Valentine's Day is still a week away, but how many opinion pieces on "consumerism" and "relationships" and the fact that "everyone knows Valentine's Day is a farce but I have to participate in it anyway because, what the hell, I'm in a relationship and it's something nice to do," can you read in a week? Well, apparently, at least one. I figured I'd jump the gun and get a little philosophical up in here to boot. I'm looking out for you. I'm doing the best I can for you. It's like you and me are in a free-form relationship right now. Let's get down to business.
"What We Talk About When We Talk About Love" is a collection of short stories by the fiction author Raymond Carver, who you may have heard of if you ever took a high school creative writing or English course. That's where I was first introduced to him and this collection in particular, although Carver may have been a little too nuanced for wee, little me as a wee, little ninth grader. Then again, forget that because I actually never grasped the implications of the title until one of my professors last semester- and rather as an offhand comment, too- explained it by saying, "In other words, everything else." That was it. He dropped this bomb on my head, moved on entirely, and unwittingly left me to stew in my own incredulity.
Now, it isn't hard to guess that we talk about love in terms of context. Of course we talk about everything else other than love itself; it doesn't really mean much on its own. Not without a frame of reference, an explanation, a note of clarification.
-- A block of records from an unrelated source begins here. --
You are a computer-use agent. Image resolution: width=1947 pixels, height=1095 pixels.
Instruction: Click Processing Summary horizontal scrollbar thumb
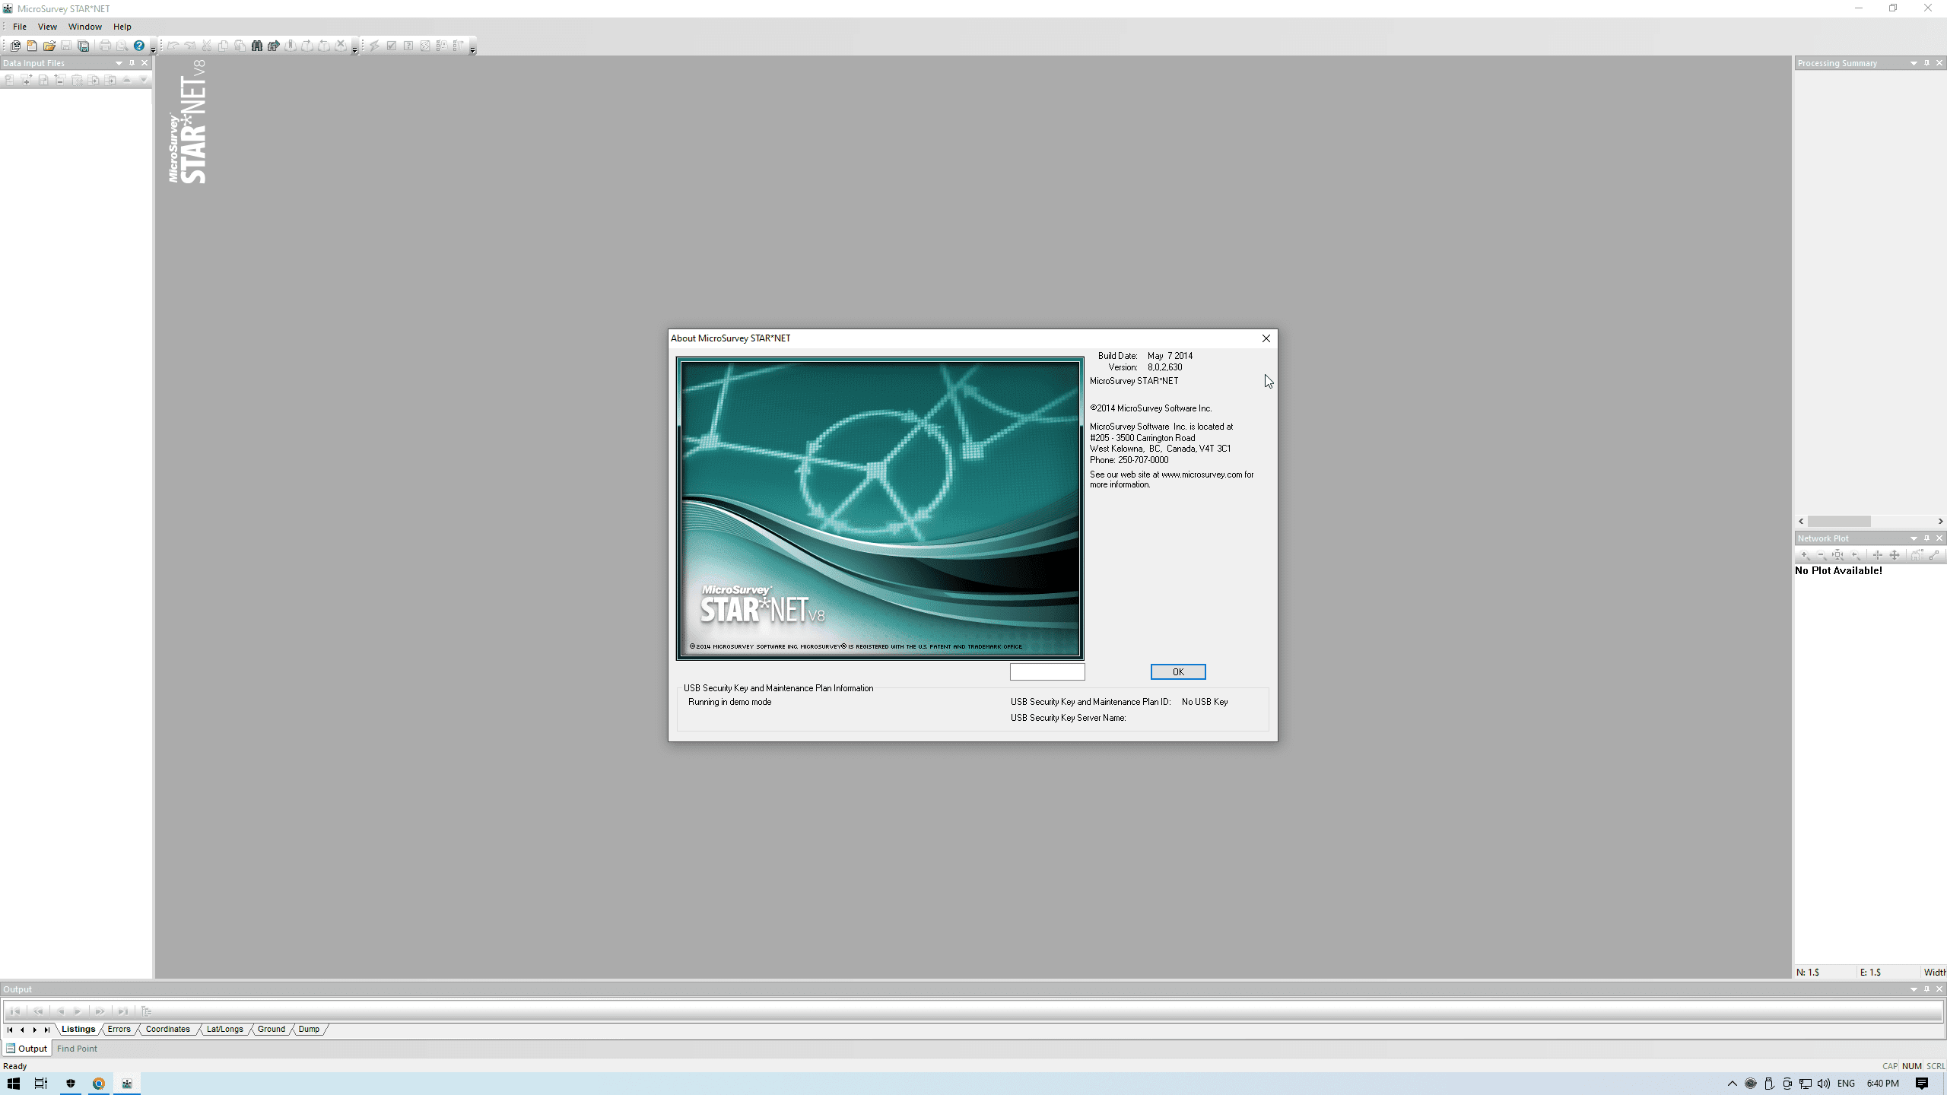pyautogui.click(x=1839, y=522)
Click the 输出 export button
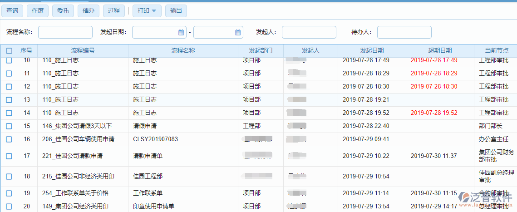 [176, 11]
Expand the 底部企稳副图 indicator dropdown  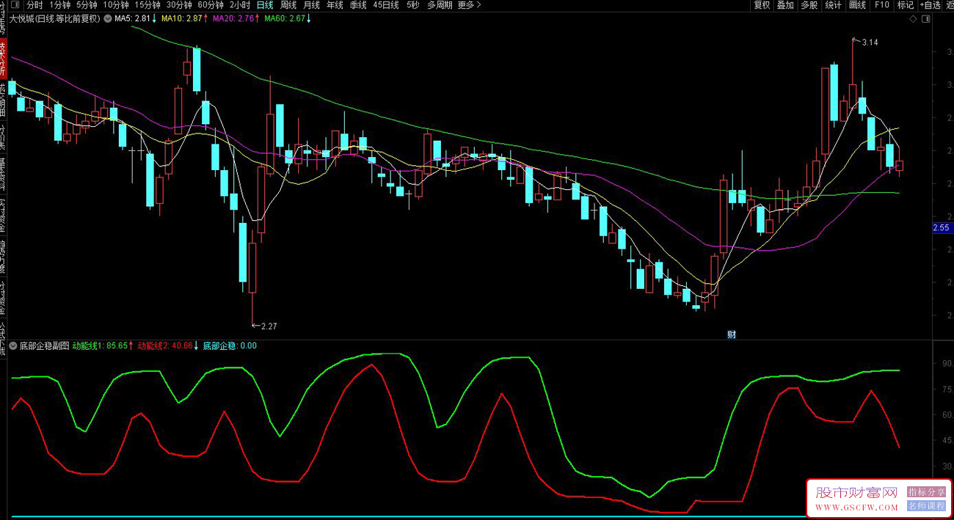(x=13, y=345)
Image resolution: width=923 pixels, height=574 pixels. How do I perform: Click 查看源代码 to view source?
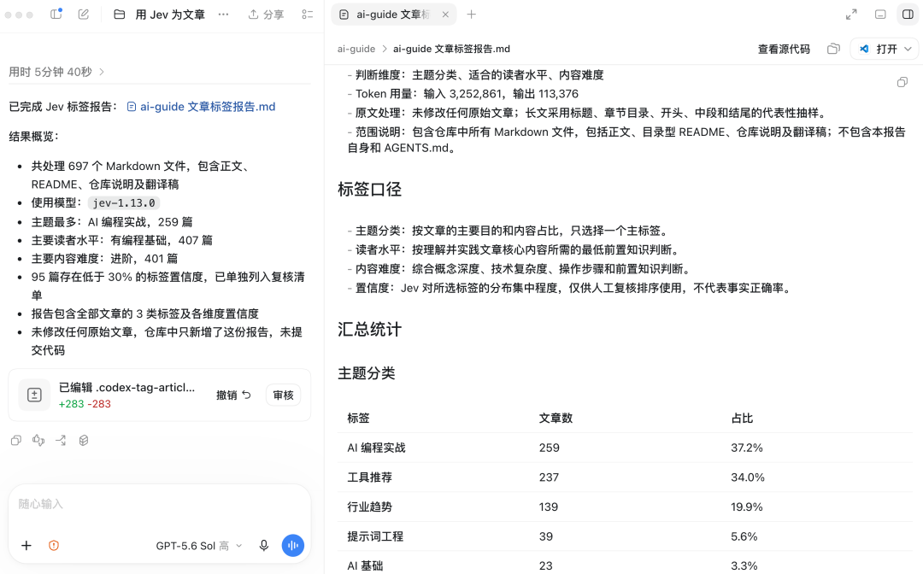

How many modifiers have we attached to the word in order to laden it with specifics? Puppy love, skinny love, motherly love, in love, platonic love... the list very well could go on ad infinitum, couldn't it? The modifiers would get more and more bizarre- they'd probably just start turning into elaborate metaphors- but the language would function.
Love is one of the most abstract concepts in the human world and I never noticed. Raymond Carver said, "What we talk about," and plied me with particulars, with stories and fleshed out people, and I answered, "Exactly," without a second thought. "We talk about people."
This Valentine's Day, do me a favor. Do this favor for me for as long as you've got this abstract human nonsense of an emotion pumping through your heart. We are in a free-form relationship after all. I want you to remember that love doesn't exist in this world unless we create it and we live by it. Please love with a purpose, and mean it. Because otherwise, it doesn't mean a "single" thing.